**MATERIAL TO PROCESS:**
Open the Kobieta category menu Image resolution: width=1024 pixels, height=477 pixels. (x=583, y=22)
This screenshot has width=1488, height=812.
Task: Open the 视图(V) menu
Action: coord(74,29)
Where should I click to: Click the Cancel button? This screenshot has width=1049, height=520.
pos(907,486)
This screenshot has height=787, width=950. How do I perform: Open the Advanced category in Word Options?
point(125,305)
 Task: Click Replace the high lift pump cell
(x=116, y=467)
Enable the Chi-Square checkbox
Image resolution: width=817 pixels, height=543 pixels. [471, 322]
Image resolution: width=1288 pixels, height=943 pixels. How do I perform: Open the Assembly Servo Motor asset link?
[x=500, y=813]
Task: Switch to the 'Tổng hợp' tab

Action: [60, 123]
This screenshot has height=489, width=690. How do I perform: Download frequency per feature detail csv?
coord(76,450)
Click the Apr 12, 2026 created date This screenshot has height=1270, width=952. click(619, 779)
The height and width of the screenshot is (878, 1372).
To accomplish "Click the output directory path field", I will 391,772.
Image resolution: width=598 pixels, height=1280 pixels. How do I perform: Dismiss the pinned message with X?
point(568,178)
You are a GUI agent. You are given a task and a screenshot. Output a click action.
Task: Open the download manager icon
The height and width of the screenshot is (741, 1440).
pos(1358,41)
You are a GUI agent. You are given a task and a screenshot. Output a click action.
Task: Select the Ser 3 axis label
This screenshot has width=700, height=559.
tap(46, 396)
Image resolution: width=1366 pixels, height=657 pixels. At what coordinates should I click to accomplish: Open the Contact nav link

**WHAT IS BEING ASKED:** Copy the material above verbatim.

**YOUR SOLUTION:**
Open the Kobieta category menu Image resolution: width=1024 pixels, height=477 pixels. (x=583, y=22)
This screenshot has width=1488, height=812.
Task: Open the 视图(V) menu
Action: coord(74,29)
Where should I click to: Click the Cancel button? This screenshot has width=1049, height=520.
pos(907,486)
This screenshot has height=787, width=950. How do I perform: Open the Advanced category in Word Options?
point(125,305)
 Task: Click Replace the high lift pump cell
(x=116, y=467)
Enable the Chi-Square checkbox
Image resolution: width=817 pixels, height=543 pixels. [471, 322]
Image resolution: width=1288 pixels, height=943 pixels. How do I perform: Open the Assembly Servo Motor asset link?
[x=500, y=813]
Task: Switch to the 'Tổng hợp' tab

Action: [60, 123]
This screenshot has height=489, width=690. How do I perform: Download frequency per feature detail csv?
coord(76,450)
Click the Apr 12, 2026 created date This screenshot has height=1270, width=952. click(619, 779)
The height and width of the screenshot is (878, 1372).
To accomplish "Click the output directory path field", I will 391,772.
Image resolution: width=598 pixels, height=1280 pixels. How do I perform: Dismiss the pinned message with X?
point(568,178)
You are a GUI agent. You are given a task and a screenshot. Output a click action.
Task: Open the download manager icon
The height and width of the screenshot is (741, 1440).
pos(1358,41)
You are a GUI agent. You are given a task and a screenshot. Output a click action.
Task: Select the Ser 3 axis label
This screenshot has width=700, height=559.
tap(46, 396)
Image resolution: width=1366 pixels, height=657 pixels. At what coordinates should I click to accomplish: Open the Contact nav link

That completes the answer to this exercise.